• **PROBLEM TO SOLVE**:
Wherever a line holds the word "description", copy that line from the data.
--------
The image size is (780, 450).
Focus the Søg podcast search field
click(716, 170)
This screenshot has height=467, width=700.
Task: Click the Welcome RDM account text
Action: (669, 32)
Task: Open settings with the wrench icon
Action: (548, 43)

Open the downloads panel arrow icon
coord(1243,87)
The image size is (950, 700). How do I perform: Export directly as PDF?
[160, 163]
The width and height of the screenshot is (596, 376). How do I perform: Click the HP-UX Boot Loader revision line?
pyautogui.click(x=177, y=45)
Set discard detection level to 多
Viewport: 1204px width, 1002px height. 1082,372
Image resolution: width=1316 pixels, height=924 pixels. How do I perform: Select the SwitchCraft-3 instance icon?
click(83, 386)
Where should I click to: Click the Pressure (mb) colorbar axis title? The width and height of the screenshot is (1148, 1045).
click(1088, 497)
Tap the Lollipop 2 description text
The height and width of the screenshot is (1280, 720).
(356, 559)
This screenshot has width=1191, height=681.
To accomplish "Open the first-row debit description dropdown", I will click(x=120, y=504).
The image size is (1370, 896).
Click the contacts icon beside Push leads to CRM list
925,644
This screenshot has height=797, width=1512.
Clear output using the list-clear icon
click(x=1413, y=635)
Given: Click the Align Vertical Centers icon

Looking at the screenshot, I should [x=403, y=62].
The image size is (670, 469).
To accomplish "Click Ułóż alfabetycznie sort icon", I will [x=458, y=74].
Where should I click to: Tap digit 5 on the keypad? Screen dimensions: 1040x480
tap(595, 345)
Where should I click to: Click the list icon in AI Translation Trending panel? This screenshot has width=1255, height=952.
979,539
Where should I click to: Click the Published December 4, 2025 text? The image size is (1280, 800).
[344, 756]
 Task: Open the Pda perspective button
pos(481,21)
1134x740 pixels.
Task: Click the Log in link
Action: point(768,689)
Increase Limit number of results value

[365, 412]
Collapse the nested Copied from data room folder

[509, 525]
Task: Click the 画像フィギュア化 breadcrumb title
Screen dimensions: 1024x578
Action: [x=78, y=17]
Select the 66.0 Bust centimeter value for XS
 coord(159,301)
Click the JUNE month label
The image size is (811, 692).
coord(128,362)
--------
• **EXPECTED ANSWER**:
Tap the Lollipop 2 description text
To accomplish "Open the first-row debit description dropdown", I will click(x=120, y=504).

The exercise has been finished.